SUPPLIED RECORDS section start

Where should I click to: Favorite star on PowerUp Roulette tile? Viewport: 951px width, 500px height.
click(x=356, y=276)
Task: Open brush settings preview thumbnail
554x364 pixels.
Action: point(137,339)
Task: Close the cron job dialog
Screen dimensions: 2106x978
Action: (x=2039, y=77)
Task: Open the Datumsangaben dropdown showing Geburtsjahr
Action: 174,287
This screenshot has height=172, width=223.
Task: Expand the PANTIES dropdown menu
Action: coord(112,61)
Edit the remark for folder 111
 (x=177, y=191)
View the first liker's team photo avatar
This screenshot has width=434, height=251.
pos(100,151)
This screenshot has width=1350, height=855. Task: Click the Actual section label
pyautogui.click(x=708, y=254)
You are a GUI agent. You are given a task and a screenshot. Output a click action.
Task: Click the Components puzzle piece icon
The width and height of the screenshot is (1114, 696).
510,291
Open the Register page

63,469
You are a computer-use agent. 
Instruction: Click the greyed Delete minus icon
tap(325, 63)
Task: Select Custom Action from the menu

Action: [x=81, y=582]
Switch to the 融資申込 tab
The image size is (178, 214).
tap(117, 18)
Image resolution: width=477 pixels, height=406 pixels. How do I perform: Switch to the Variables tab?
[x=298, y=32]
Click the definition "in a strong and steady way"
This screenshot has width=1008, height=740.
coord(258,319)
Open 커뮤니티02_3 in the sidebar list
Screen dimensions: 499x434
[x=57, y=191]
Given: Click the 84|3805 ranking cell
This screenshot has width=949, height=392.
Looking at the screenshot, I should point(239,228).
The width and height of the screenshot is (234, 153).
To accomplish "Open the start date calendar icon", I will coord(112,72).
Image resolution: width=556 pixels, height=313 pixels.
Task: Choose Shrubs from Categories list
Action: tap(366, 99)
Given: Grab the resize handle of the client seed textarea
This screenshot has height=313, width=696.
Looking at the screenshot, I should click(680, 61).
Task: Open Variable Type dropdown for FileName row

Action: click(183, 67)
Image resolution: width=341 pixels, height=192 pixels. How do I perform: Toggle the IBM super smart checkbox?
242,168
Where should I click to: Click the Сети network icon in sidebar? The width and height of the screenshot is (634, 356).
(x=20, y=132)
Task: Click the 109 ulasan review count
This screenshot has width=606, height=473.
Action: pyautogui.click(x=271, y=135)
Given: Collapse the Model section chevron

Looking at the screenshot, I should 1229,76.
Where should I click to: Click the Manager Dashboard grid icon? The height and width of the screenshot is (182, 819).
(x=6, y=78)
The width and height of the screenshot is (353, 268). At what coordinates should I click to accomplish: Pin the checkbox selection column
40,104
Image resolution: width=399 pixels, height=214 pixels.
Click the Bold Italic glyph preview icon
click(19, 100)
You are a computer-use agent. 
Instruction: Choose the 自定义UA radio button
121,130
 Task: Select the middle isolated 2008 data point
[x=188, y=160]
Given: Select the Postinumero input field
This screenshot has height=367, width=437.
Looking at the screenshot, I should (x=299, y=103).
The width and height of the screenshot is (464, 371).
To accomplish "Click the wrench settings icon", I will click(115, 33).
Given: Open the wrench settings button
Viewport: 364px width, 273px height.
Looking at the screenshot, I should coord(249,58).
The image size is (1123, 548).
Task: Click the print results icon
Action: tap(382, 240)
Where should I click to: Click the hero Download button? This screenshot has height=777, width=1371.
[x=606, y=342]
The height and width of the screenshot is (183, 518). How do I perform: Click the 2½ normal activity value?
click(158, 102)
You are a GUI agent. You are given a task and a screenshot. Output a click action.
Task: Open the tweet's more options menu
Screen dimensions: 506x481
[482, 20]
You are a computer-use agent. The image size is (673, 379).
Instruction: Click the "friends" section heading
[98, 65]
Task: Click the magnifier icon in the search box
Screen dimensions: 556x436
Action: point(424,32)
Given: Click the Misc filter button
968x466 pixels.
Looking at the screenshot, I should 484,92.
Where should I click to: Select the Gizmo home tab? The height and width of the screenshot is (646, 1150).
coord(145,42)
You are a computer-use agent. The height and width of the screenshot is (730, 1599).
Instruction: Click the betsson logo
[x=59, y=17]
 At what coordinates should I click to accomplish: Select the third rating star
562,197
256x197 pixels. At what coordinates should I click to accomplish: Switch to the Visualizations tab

SUPPLIED RECORDS section end

**TASK STATEMENT**
Out of the data above, set down the lines from the one with "The width and height of the screenshot is (1114, 696)." to the one with "Task: Click the 109 ulasan review count", both included, exactly as written and with no additions.

**TASK RESULT**
The width and height of the screenshot is (1114, 696).
510,291
Open the Register page

63,469
You are a computer-use agent. 
Instruction: Click the greyed Delete minus icon
tap(325, 63)
Task: Select Custom Action from the menu

Action: [x=81, y=582]
Switch to the 融資申込 tab
The image size is (178, 214).
tap(117, 18)
Image resolution: width=477 pixels, height=406 pixels. How do I perform: Switch to the Variables tab?
[x=298, y=32]
Click the definition "in a strong and steady way"
This screenshot has width=1008, height=740.
coord(258,319)
Open 커뮤니티02_3 in the sidebar list
Screen dimensions: 499x434
[x=57, y=191]
Given: Click the 84|3805 ranking cell
This screenshot has width=949, height=392.
Looking at the screenshot, I should point(239,228).
The width and height of the screenshot is (234, 153).
To accomplish "Open the start date calendar icon", I will coord(112,72).
Image resolution: width=556 pixels, height=313 pixels.
Task: Choose Shrubs from Categories list
Action: tap(366, 99)
Given: Grab the resize handle of the client seed textarea
This screenshot has height=313, width=696.
Looking at the screenshot, I should click(680, 61).
Task: Open Variable Type dropdown for FileName row

Action: click(183, 67)
Image resolution: width=341 pixels, height=192 pixels. How do I perform: Toggle the IBM super smart checkbox?
242,168
Where should I click to: Click the Сети network icon in sidebar? The width and height of the screenshot is (634, 356).
(x=20, y=132)
Task: Click the 109 ulasan review count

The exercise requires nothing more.